[Start of section]

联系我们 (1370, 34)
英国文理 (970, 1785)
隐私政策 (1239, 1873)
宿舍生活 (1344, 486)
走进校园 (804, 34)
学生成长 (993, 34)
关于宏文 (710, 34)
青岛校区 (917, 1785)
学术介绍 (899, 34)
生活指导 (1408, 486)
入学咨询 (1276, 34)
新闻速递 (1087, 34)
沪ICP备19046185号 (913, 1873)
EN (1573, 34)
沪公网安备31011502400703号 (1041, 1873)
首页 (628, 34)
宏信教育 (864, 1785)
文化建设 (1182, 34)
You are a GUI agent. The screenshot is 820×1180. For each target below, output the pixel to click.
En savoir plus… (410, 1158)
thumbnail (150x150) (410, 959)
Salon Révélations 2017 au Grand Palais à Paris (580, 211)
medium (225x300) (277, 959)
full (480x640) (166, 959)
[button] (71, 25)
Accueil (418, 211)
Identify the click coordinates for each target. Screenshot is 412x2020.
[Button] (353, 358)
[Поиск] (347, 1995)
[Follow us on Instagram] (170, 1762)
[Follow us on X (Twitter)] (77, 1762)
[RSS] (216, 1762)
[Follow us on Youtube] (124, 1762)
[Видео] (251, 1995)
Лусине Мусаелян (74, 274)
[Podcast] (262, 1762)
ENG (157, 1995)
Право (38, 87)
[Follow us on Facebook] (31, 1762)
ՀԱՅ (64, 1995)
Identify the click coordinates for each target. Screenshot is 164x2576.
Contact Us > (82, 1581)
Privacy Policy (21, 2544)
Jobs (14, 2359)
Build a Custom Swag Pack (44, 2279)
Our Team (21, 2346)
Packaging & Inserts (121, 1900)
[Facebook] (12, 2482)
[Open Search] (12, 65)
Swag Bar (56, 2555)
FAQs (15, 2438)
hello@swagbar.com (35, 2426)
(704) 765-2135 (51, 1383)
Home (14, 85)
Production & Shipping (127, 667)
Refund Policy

[End of section]

WHAT NEEDS TO BE DONE =>
Please restate word for word only the lines running from the line that contains "新闻速递 (1087, 34)" to the final line of the listing above.

WRITTEN ANSWER =>
新闻速递 (1087, 34)
沪ICP备19046185号 (913, 1873)
EN (1573, 34)
沪公网安备31011502400703号 (1041, 1873)
首页 (628, 34)
宏信教育 (864, 1785)
文化建设 (1182, 34)
You are a GUI agent. The screenshot is 820×1180. For each target below, output the pixel to click.
En savoir plus… (410, 1158)
thumbnail (150x150) (410, 959)
Salon Révélations 2017 au Grand Palais à Paris (580, 211)
medium (225x300) (277, 959)
full (480x640) (166, 959)
[button] (71, 25)
Accueil (418, 211)
Identify the click coordinates for each target. Screenshot is 412x2020.
[Button] (353, 358)
[Поиск] (347, 1995)
[Follow us on Instagram] (170, 1762)
[Follow us on X (Twitter)] (77, 1762)
[RSS] (216, 1762)
[Follow us on Youtube] (124, 1762)
[Видео] (251, 1995)
Лусине Мусаелян (74, 274)
[Podcast] (262, 1762)
ENG (157, 1995)
Право (38, 87)
[Follow us on Facebook] (31, 1762)
ՀԱՅ (64, 1995)
Identify the click coordinates for each target. Screenshot is 164x2576.
Contact Us > (82, 1581)
Privacy Policy (21, 2544)
Jobs (14, 2359)
Build a Custom Swag Pack (44, 2279)
Our Team (21, 2346)
Packaging & Inserts (121, 1900)
[Facebook] (12, 2482)
[Open Search] (12, 65)
Swag Bar (56, 2555)
FAQs (15, 2438)
hello@swagbar.com (35, 2426)
(704) 765-2135 (51, 1383)
Home (14, 85)
Production & Shipping (127, 667)
Refund Policy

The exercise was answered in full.